Your assignment: State the count of lines below in which the word "computer" appears, and add nothing.

Excerpts from a dataset
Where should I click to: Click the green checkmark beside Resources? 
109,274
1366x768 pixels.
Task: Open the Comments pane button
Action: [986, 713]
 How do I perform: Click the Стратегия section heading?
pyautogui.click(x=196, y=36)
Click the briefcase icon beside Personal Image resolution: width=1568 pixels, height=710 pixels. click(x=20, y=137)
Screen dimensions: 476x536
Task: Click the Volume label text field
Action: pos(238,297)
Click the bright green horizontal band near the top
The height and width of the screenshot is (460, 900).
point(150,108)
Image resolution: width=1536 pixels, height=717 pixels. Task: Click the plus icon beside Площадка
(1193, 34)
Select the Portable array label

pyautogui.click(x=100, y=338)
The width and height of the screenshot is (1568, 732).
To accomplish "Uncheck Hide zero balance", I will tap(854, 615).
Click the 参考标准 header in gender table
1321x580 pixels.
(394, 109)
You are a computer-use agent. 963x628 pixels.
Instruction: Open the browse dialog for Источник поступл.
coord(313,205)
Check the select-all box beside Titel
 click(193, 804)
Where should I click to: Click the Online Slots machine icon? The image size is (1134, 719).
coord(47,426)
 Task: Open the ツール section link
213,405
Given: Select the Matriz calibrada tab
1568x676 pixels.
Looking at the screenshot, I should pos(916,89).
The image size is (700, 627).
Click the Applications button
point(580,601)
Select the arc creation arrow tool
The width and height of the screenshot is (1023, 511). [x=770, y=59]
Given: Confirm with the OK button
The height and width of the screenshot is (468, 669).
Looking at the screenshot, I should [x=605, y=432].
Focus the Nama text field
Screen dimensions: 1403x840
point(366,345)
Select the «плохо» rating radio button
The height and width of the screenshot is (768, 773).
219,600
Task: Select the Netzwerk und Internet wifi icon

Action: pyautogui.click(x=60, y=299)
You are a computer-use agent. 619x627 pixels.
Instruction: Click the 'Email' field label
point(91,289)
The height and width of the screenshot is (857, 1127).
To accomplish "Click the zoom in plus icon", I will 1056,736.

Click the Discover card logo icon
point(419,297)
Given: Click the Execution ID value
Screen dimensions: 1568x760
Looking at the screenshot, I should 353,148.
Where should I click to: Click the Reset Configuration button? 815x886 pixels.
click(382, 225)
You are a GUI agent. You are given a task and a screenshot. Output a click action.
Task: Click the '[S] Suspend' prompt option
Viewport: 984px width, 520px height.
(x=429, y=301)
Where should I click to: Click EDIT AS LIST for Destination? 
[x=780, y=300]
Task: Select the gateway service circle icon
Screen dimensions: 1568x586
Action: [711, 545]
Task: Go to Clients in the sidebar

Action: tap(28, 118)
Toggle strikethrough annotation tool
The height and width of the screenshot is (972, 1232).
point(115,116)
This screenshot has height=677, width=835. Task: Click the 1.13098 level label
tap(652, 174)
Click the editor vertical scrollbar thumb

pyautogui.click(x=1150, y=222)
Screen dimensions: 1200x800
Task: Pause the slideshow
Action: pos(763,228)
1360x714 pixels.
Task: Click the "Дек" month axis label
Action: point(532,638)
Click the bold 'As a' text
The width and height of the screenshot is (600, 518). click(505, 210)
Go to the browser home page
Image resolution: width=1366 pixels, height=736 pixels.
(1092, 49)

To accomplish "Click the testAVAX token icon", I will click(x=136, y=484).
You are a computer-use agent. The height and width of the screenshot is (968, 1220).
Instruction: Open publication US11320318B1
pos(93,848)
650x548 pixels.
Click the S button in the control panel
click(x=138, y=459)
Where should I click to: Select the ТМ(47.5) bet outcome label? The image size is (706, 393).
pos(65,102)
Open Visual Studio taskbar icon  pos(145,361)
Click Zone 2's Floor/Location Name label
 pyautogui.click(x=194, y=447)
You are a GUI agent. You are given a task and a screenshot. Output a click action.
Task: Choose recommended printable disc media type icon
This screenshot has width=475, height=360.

Answer section: 3